Peptides from aminoacyl-tRNA synthetases can cure the defects due to mutations in mt tRNA genes

Abstract

Recent results from several laboratories have confirmed that human and yeast leucyl- and valyl-tRNA synthetases can rescue the respiratory defects due to mutations in mitochondrial tRNA genes. In this report we show that this effect cannot be ascribed to the catalytic activity per se and that isolated domains of aminoacyl-tRNA synthetases and even short peptides thereof have suppressing effects.

Fig. 1

Suppressive effect of the overexpression of NAM2 and its variants. (A) Serial dilutions of WT (MCC123), of the isogenic LeuC25T mutant and of the same mutant transformed with multicopy empty plasmid and multicopy plasmids bearing the WT NAM2 gene (coding for Sc mt leucyl-tRNA synthetase) or its different variants obtained by deletion or isolation of individual domains as indicated. The tested domains are the CP1 (Connecting Peptide 1 having editing function) and the C-terminal domains.
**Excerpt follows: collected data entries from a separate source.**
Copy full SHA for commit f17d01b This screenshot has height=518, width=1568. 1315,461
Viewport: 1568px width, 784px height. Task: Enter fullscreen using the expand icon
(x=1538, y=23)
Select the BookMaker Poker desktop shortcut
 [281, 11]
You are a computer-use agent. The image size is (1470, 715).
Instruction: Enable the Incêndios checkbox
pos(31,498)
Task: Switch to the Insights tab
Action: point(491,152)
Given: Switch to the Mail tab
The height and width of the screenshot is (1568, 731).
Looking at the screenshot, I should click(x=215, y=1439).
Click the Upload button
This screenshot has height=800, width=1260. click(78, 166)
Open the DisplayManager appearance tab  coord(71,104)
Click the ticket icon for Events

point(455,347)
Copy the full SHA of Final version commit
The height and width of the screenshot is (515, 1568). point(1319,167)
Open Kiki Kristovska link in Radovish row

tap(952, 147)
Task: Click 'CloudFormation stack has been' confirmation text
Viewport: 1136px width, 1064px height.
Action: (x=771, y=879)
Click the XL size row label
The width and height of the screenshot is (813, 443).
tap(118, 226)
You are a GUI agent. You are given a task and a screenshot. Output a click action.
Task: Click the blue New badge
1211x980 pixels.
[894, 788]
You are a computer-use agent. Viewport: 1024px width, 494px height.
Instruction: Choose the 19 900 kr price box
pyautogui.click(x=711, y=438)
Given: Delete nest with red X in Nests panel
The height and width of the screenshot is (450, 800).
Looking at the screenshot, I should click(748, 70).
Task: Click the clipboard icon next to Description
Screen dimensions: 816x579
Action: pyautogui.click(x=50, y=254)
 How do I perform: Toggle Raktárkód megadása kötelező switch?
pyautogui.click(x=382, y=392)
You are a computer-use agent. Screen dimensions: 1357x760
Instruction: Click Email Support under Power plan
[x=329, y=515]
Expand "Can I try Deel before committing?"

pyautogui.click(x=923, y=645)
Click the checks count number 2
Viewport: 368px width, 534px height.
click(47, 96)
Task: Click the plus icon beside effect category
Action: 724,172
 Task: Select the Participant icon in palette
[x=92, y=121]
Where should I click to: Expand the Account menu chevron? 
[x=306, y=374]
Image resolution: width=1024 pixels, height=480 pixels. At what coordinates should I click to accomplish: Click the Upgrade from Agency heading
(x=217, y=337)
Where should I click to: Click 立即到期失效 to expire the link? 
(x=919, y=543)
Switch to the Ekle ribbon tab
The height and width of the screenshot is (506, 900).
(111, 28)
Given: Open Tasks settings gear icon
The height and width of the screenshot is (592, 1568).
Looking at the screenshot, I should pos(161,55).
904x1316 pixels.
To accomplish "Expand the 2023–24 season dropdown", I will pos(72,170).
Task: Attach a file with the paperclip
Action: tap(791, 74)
All strains were spotted on YP plate containing 3% glycerol and incubated at 28 °C. The same results were obtained at 37 °C. (B) Graphic representation of the results shown in panel A. Values obtained by Phoretix analysis are calculated as percentage of the WT.

Fig. 2

Suppressive effect of the CtermNAM2 domain. (A) Growth phenotype of the WT (MCC123), of isogenic mt tRNA mutants (Val, Leu and Ile), and of the same mutants transformed with the C-terminal domain of LeuRS sequence cloned into the multicopy vector (pCtermNAM2) under the inducible GAL1 promoter. The strains were plated on YP 3% glycerol and YP 3% glycerol with addition of 0.1% galactose containing media and grown for three days at 28 °C. (B) Multiple sequence alignment of the C-terminal domain of mt LeuRS (H. sapiens, Hs, S. cerevisiae, Sc, and T. thermophilus, Tt). Identical aminoacids are highlighted in black; the aminoacids with similar charge are highlighted in gray. The secondary structure elements are indicated by helices (α-helices) and arrows (β-strands). Subcloned sequences contacting the tRNA elbow (http://www.expasy.org/spbdv/) are boxed.

Fig. 3

Suppressive effect of aaRS and parts thereof. (A) Serial dilutions of WT (MCC123), of the isogenic ValC25T mutant, of the mutant transformed with multicopy empty plasmid and multicopy plasmids bearing the VAS1 gene (coding for Sc mt ValRS), the NAM2 gene (coding for Sc mt LeuRS), the LARS2 gene (coding for Hs mt LeuRS), two CtermLARS2 variants (30_31 and 32_33) and the GFP gene fused to the mt pre-sequence of ATPase subunit 9 of Neurospora crassa (pmtGFP), as control. The strains are spotted on a YP plate containing 3% glycerol and incubated at 28 °C for three days. The same results were obtained at 37 °C. (B) Serial dilutions of the WT (MCC123), of the thermosensitive IleT33C mutant, of the same mutant transformed with multicopy empty plasmid or multicopy plasmids bearing ISM1 gene (coding for the Sc mt Isoleucyl-tRNA synthetase), and other sequences as in panel A were spotted on YP plate containing 3% glycerol and incubated at 37 °C for three days.

Fig. 4

Cellular localization of LeuRS and its variants. (A) Fluorescence microscopy of ValC25T (upper panels) and LeuC25T (lower panels) mutants transformed with pNAM2GFP and pCtermNAM2GFP. The GFP gene sequence was cloned in frame at the 3′-end of NAM2 sequences. As control (bottom panel) the GFP YEAST CLONE (Invitrogen) with the endogenous NAM2-GFP fusion. (B) Fluorescence microscopy of WT (MCC123), ValC25T and LeuC25T transformed with a multicopy plasmid bearing the GFP gene with the mt pre-sequence of ATPase subunit 9 of N. crassa fused at 5′-end (pmtGFP).